* [Task 1]:
In the text on the 1998 St Helens council election, switch "Rainford" to "Eccleston" and write out everything from "After the election, the" down to "have 2 councillors.".
* [Task 2]:
According to the text on the 1998 St Helens council election, how many of the contested seats did Labour win?
* [Task 3]:
List every party in the composition of the council after the election, as given in the text on the 1998 St Helens council election, with its number of seats.
===== Document extract =====
= 1998 St Helens Metropolitan Borough Council election =

1998 UK local government election

The 1998 St Helens Metropolitan Borough Council election took place on 7 May 1998 to elect members of St Helens Metropolitan Borough Council in Merseyside, England. One third of the council was up for election and the Labour Party stayed in overall control of the council.

After the election, the composition of the council was:
- Labour 42
- Liberal Democrats 10
- Conservative 2

==Election result==
Both the Labour and Liberal Democrat group leaders said that they were pleased with the election results. Labour held control of the council after winning 13 of the 19 seats contested, leaving the party with 42 councillors. However the Liberal Democrats gained a seat in Newton East from Labour to have 10 seats and there was a vote swing from Labour to the Liberal Democrats. Meanwhile, the Conservatives gained 1 seat, after taking Rainford, to have 2 councillors.
===== Record list =====
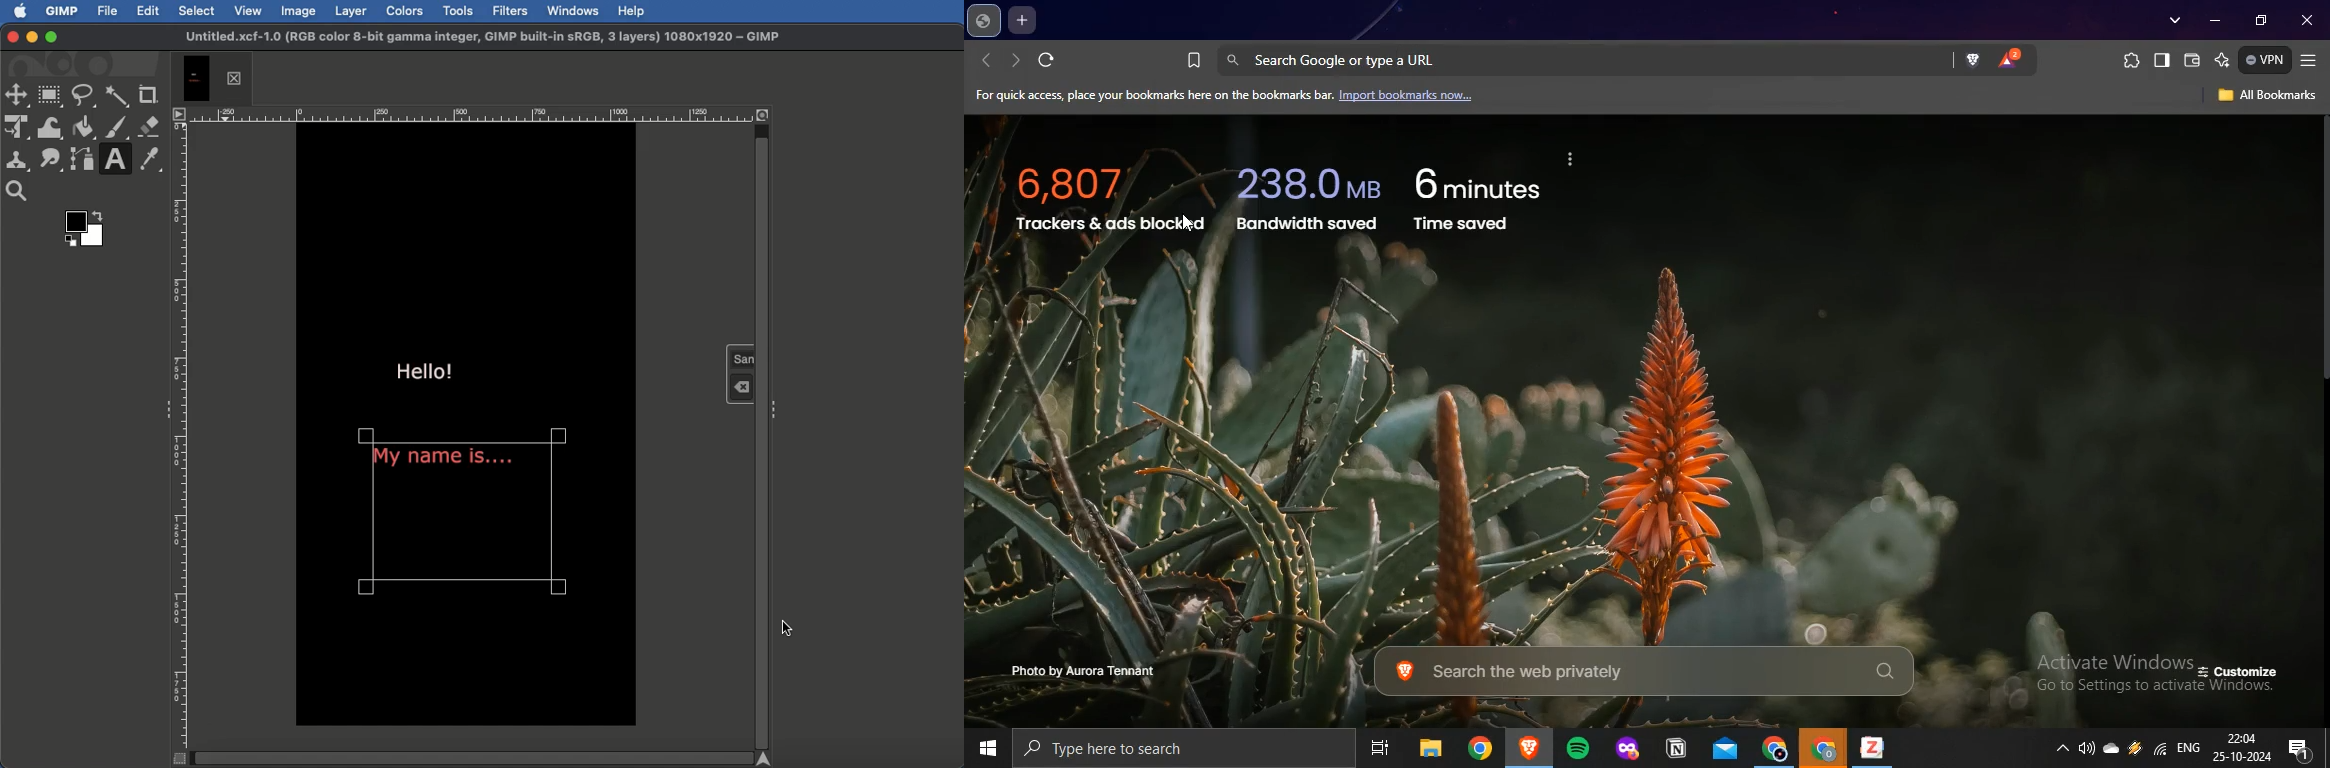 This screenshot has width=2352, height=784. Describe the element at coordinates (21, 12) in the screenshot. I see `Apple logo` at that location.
=====
===== Record list =====
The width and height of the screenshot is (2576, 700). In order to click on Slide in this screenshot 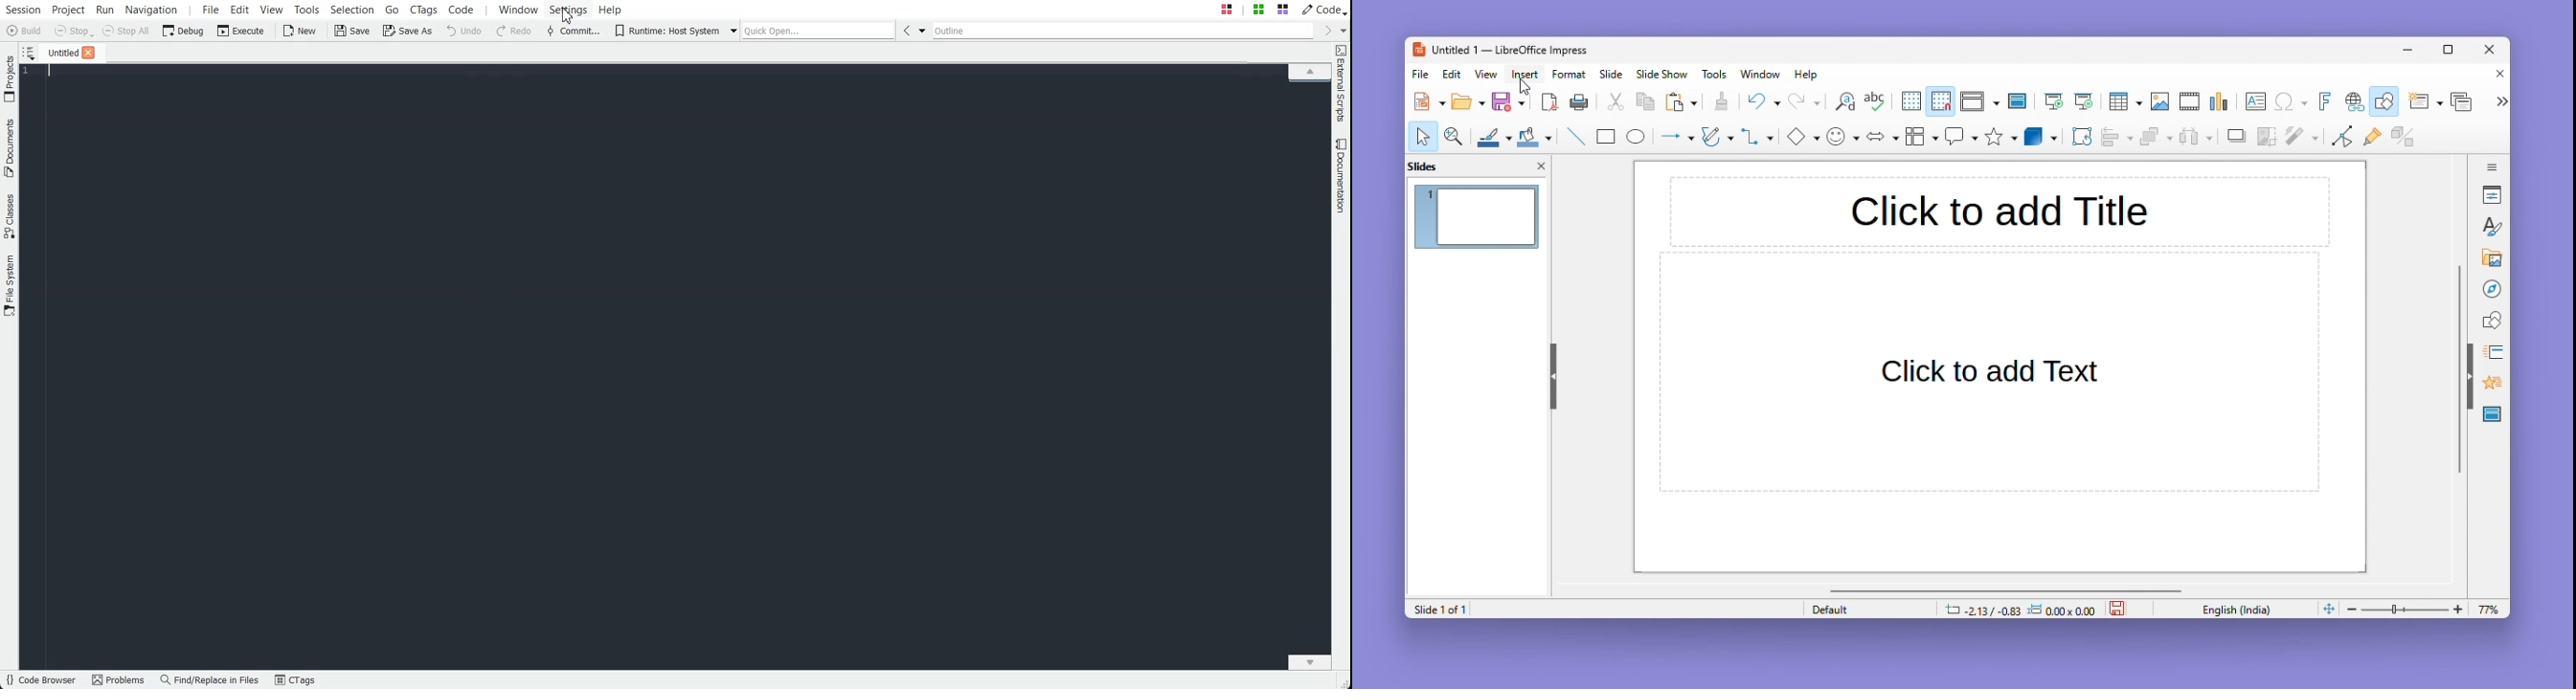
=====
===== Record list =====
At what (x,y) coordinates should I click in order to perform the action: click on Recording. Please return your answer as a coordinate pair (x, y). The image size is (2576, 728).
=====
* [Finished answer 1]:
After the election, the composition of the council was:
- Labour 42
- Liberal Democrats 10
- Conservative 2

==Election result==
Both the Labour and Liberal Democrat group leaders said that they were pleased with the election results. Labour held control of the council after winning 13 of the 19 seats contested, leaving the party with 42 councillors. However the Liberal Democrats gained a seat in Newton East from Labour to have 10 seats and there was a vote swing from Labour to the Liberal Democrats. Meanwhile, the Conservatives gained 1 seat, after taking Eccleston, to have 2 councillors.

* [Finished answer 2]:
Labour won 13 of the 19 seats contested.

* [Finished answer 3]:
- Labour: 42
- Liberal Democrats: 10
- Conservative: 2